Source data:
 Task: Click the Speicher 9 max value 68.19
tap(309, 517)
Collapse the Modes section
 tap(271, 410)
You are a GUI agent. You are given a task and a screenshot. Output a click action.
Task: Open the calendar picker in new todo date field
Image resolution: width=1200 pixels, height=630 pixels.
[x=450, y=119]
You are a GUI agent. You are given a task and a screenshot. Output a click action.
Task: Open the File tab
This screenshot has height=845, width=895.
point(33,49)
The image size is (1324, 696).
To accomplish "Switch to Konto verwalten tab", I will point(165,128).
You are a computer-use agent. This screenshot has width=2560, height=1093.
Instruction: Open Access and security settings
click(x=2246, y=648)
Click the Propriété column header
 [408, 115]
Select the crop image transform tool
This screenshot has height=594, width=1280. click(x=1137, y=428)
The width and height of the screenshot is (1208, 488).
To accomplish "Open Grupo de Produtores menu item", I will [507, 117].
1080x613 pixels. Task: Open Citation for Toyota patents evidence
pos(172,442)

### [DIRECTIONS]
The entries above must be retyped exactly, down to the last character.

### [FINISHED EXERCISE]
 Task: Click the Speicher 9 max value 68.19
tap(309, 517)
Collapse the Modes section
 tap(271, 410)
You are a GUI agent. You are given a task and a screenshot. Output a click action.
Task: Open the calendar picker in new todo date field
Image resolution: width=1200 pixels, height=630 pixels.
[x=450, y=119]
You are a GUI agent. You are given a task and a screenshot. Output a click action.
Task: Open the File tab
This screenshot has height=845, width=895.
point(33,49)
The image size is (1324, 696).
To accomplish "Switch to Konto verwalten tab", I will point(165,128).
You are a computer-use agent. This screenshot has width=2560, height=1093.
Instruction: Open Access and security settings
click(x=2246, y=648)
Click the Propriété column header
 [408, 115]
Select the crop image transform tool
This screenshot has height=594, width=1280. click(x=1137, y=428)
The width and height of the screenshot is (1208, 488).
To accomplish "Open Grupo de Produtores menu item", I will [507, 117].
1080x613 pixels. Task: Open Citation for Toyota patents evidence
pos(172,442)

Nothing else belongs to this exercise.